The date for starting pre-election campaigning has become a subject of dispute.
The upcoming parliamentary elections in Georgia are scheduled for October this year. The President and the Prime Minister agree that the elections should take place on October 8, but they still do not agree on the date for the launch of pre-election campaigning.
The PM and the President met about a month ago, after which the President announced October 8 as the election day and August 8 as the date for the start of the pre-election campaigning.
The President said the early announcement of the election day would enable parties to better prepare for the elections, while starting pre-election campaigning two months before the elections would save budgetary money.
The PM also highlighted the importance of spending less money from the state budget.

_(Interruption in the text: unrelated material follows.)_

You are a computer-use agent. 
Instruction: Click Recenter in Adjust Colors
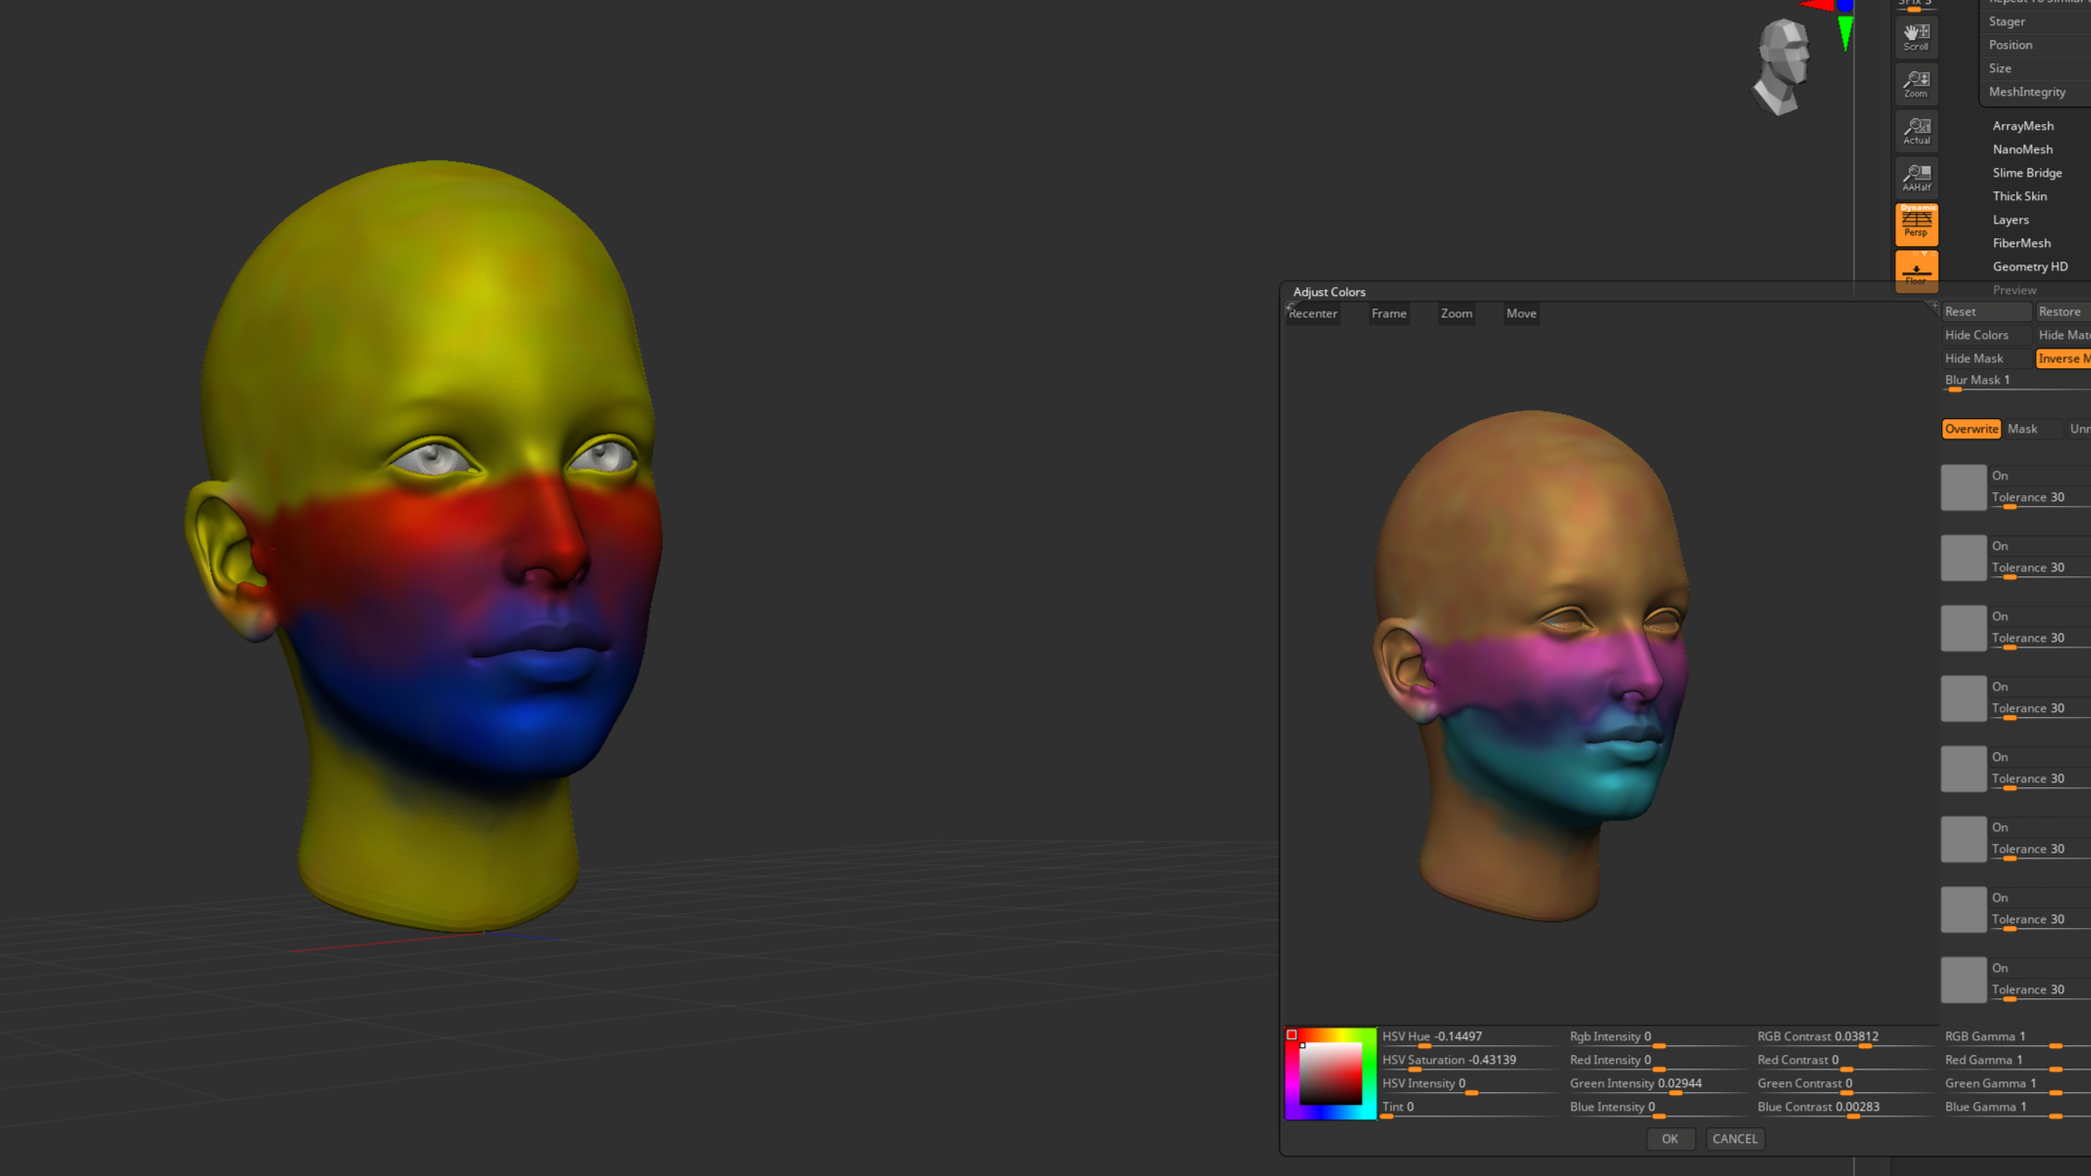(1312, 314)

However, the date of August 8 caused significant dissatisfaction amongst the opposition and the civil sector, who said a two-month period - especially with one month in the height of summer - would not be sufficient time for informing voters about election programs.
After the stir, the PM said it would be better to start the pre-election campaigning in July instead of August.
There was such an impression that the PM and the President agreed on August 8 together and finally it turned out that the announcing of only two month of pre-election campaigning was only the “President’s mistake”.
Following the PM’s statement, the President said he would name May as the launch of pre-election campaigning.
However, the President’s decision must have the PM’s agreement, otherwise it is not valid.
The issue revealed the lack of good communication between state institutions and the questionable competence of the government's legal advisors.
However, state officials must first of all think about the state interests, especially when they run a country of thousands of poor people.